Remember how in the Civil war and the Revolutionary war the stories about soldiers being lame and crippled from not having shoes. Often they had to tie rags around their feet for some form of protection?

So,,, Since almost no single pair of shoes can survive this test you hopefully have several pairs.

test: do you have durable shoes capable of walking 10-15 miles per day on different types of terrain, digging with a shovel, keeping your feet half way dry and protected,,, for 2 years? You can wear lightweight shoes for some things, other things require serious footwear. My ladyfriend insists on only getting the $29 super lightweight sneaker that would last about a week walking cross country and forget about shovel.

Personally on many hot summer days I wear sandals but I put on heavier footwear if the job demands it.

Don't forget durable shoes require durable socks.


----------



## James m (Mar 11, 2014)

I have the north face waterproof sneakers but its time to replace them. I have a black pair of Adidas sneakers. And a black pair of danner boots. Waterproof and insulated.


----------



## rice paddy daddy (Jul 17, 2012)

I have worn work boots on the job my entire adult life.
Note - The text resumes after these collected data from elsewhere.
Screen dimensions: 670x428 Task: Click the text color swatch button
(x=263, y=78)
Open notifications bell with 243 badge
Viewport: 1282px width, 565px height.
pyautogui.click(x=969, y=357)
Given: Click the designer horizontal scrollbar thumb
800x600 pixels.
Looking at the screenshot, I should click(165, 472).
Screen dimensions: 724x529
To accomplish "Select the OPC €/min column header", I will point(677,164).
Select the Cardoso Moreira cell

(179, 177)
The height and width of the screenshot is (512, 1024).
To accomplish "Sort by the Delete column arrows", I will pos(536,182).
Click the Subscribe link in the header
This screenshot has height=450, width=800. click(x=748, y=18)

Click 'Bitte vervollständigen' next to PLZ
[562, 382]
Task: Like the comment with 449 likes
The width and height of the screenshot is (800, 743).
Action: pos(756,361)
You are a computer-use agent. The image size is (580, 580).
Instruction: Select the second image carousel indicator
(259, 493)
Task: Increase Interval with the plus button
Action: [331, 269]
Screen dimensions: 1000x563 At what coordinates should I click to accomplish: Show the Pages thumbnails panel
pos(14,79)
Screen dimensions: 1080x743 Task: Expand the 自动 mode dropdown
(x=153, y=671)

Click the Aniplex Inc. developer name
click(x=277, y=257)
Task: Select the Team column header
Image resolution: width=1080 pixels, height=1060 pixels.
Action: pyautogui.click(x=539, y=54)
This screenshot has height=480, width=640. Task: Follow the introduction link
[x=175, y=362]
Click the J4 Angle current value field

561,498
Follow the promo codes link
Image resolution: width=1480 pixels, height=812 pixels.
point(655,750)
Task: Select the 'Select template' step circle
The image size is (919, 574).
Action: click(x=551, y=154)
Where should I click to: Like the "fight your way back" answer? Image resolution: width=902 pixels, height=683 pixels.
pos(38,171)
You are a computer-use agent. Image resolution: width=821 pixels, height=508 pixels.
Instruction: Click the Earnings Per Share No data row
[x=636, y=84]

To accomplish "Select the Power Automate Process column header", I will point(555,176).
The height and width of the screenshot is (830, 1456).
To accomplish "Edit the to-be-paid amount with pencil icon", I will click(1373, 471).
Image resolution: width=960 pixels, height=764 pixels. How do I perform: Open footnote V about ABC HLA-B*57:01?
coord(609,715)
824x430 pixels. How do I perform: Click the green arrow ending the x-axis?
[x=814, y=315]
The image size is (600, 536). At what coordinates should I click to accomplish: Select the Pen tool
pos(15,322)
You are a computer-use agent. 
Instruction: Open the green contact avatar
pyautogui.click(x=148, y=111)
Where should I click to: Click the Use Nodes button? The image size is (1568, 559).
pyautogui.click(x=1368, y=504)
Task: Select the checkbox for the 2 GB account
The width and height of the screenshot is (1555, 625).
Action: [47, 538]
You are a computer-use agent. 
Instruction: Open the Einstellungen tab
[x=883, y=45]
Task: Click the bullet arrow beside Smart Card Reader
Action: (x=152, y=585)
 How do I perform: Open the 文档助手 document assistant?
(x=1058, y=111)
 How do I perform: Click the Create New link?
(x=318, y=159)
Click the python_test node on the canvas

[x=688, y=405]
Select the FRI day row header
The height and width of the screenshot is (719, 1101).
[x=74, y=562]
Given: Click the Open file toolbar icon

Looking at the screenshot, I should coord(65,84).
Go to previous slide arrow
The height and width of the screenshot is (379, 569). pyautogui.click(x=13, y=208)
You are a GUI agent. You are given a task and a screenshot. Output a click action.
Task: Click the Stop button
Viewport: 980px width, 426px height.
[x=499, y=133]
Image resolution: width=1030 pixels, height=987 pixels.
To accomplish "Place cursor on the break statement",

I often wear the same boots off duty as well.
I stay in the mid price range, $90 - $120. I am not going to spend $200 or more for boots, and the $39.99 Walmart/K-Mart boots don't last much beyond 4 months.

For example, my last pair was $89 Schmidt boots from Tractor Supply. Very comfortable, but warehouse work wore out the soles in 6 months (concrete floors).
I stepped up to $99 Wolverines, we'll see how long they last (Tractor Supply also).


----------



## kevincali (Nov 15, 2012)

Good shoes? What are those? I haven't had a good set of shoes in a bit. Even these ones are held together with baling wire haha.

Maybe next month I'll get good boots. I'll be watching this thread closely as to what people recommend....


----------



## Hemi45 (May 5, 2014)

Good boots ... in multiples? Check!


----------



## alterego (Jan 27, 2013)

Red wing steel toe. I pay extra for usa made.


----------



## Jakthesoldier (Feb 1, 2015)

I wore the same issue boots for about 4 years per pair. Feet were dry, comfy, and they lasted. Currently wearing 511 boots. So far so good. 9 months and no signs of wear.


----------



## PaulS (Mar 11, 2013)

I have shoes for play, shoes for dress, boots for dancing, boots for work and boots for winter work/play. I could wear my winter boots all year long, they are light weight (for boots) well insulated, breathe well, and are water-proof.


----------



## James m (Mar 11, 2014)

Have these but they are older.

http://www.danner.com/product/law-enforcement/acadia-8-black.html

Oh joy!!

http://www.danner.com/product/military/usaf-rivot-tfx-8-sage-green-gtx.html


----------



## 8301 (Nov 29, 2014)

kevincali said:


> View attachment 12520
> 
> 
> Good shoes? What are those? I haven't had a good set of shoes in a bit. Even these ones are held together with baling wire haha.
> ...


Kevin, You strongly remind me of a guy who was my best friend until he passed 2 years ago (got hit by a car while riding his $10 bicycle over to my shop). I like those shoes, I think Jeff had the same pair.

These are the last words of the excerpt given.